Document Type
Article
Journal Title
American University Law Review
Volume
70
First Page
497
Publication Date
2020
Abstract
The drafters of the Sherman Act originally designed Section 2 to impose
sanctions on all monopolies and attempts to monopolize, regardless whether the
firm had engaged in anticompetitive conduct. This conclusion emerges from the
first ever textualist analysis of the language in the statute, a form of interpretation
originally performed only by Justice Scalia but now increasingly used by the
Supreme Court, including in its recent Bostock decision.
Following Scalia’s methodology, this Article analyzes contemporaneous
dictionaries, legal treatises, and cases and demonstrates that when the Sherman
Act was passed, the word “monopolize” simply meant that someone had acquired
a monopoly.
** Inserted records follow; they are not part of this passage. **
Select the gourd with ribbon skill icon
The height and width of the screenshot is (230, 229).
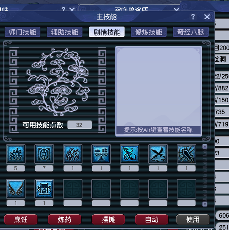tap(130, 154)
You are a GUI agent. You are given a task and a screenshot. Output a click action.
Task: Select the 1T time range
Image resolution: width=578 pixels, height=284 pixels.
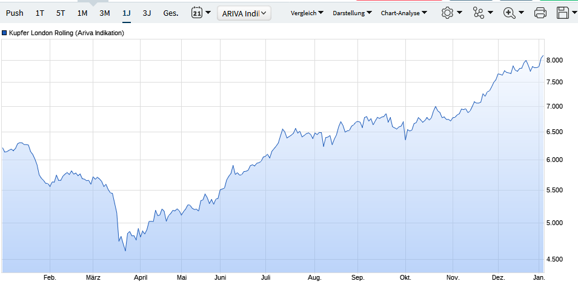[39, 13]
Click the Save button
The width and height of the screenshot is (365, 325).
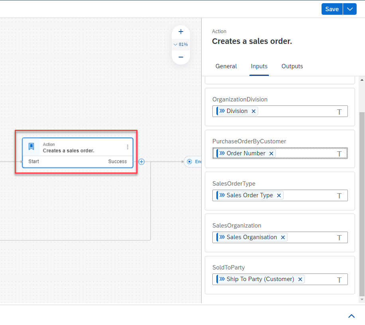332,9

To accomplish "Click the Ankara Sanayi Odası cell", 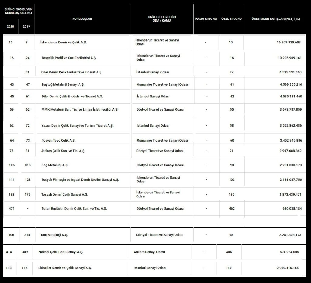I will coord(150,252).
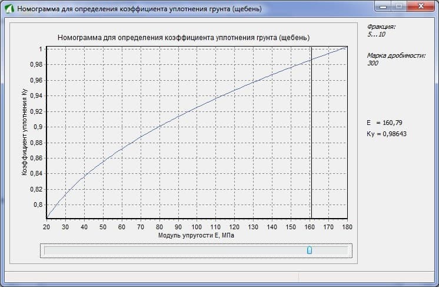
Task: Click the status bar at the window bottom
Action: (x=220, y=277)
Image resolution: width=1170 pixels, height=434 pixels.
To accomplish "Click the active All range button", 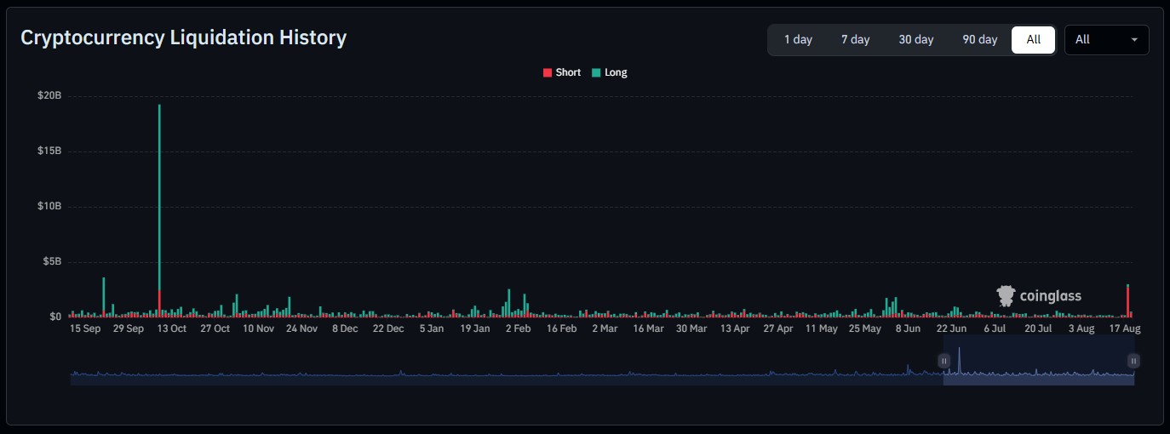I will (x=1033, y=40).

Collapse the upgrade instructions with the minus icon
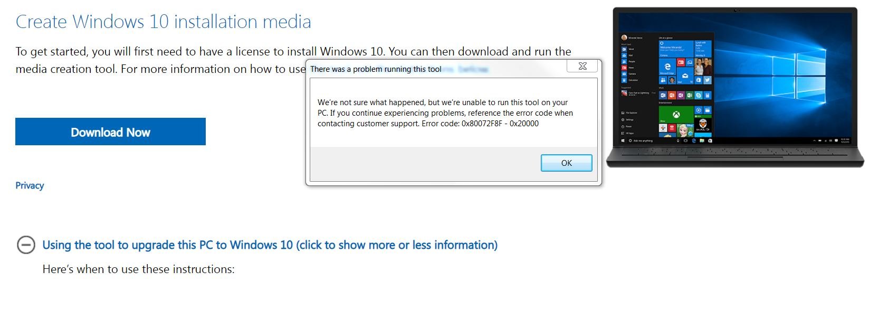26,245
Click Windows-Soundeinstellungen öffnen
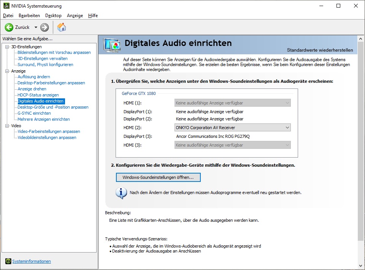 coord(158,177)
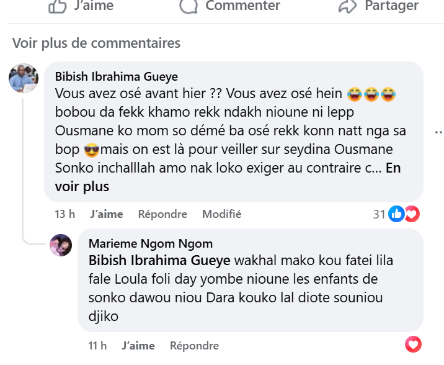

The term was not limited to monopolies acquired or preserved through
anticompetitive conduct. A textualist analysis accordingly suggests that Section 2
should be applied to impose liability and corrective remedies on all monopolies and
attempts to monopolize.
A textualist approach to statutory construction would not imply or create
unstated exceptions. Since Section 2 of the Sherman Act contains no explicit
exception for a monopoly acquired or preserved without proof of anticompetitive
conduct, none should be implied or created. Current case law requiring plaintiffs to
prove the corporation involved engaged in improper conduct should be overturned.
This Article also briefly analyzes the practical economic implications likely to
follow if the courts adopt a “no-fault” approach to monopolization law. This
analysis will demonstrate that the overall economic effects will be uncertain.
They will depend upon empirical issues whose net effect is speculative or
ambiguous. They nevertheless are likely to be beneficial on the whole, and this
provides some support for the no-fault position, and a fortiori demonstrate that
the Article’s textualist conclusions should be implemented.
Imposing sanctions on all extremely large monopolies could improve economic
welfare in many ways. This should increase innovation and international
competitiveness. It should prevent the allocative inefficiency effects of monopoly
pricing and the form of exploitation that arises when monopolies acquire wealth
from consumers. It would be likely to decrease the inefficiencies that result from
monopolies enjoying a “quiet life.” It should avoid the waste that can arise as a
firm struggles to attain and protect its monopoly, and some of the time and cost of
Section 2 litigation. It should improve privacy and decrease income inequality.
The new standard would admittedly also cause some costs and difficulties.
For example, imposing sanctions on all monopolies could sometimes send a
confusing or perverse signal to firms engaging in hard but fair competition,
especially as a firm’s market share neared the ambiguous level required for a
violation. No-fault liability could also enable competitors to file baseless
lawsuits. The transaction costs involved in imposing sanctions on monopolies
could be significant. It also could lead to difficult remedy issues in cases
involving natural and patent monopolies. We believe, however, that the benefits
of no-fault are likely to outweigh the costs.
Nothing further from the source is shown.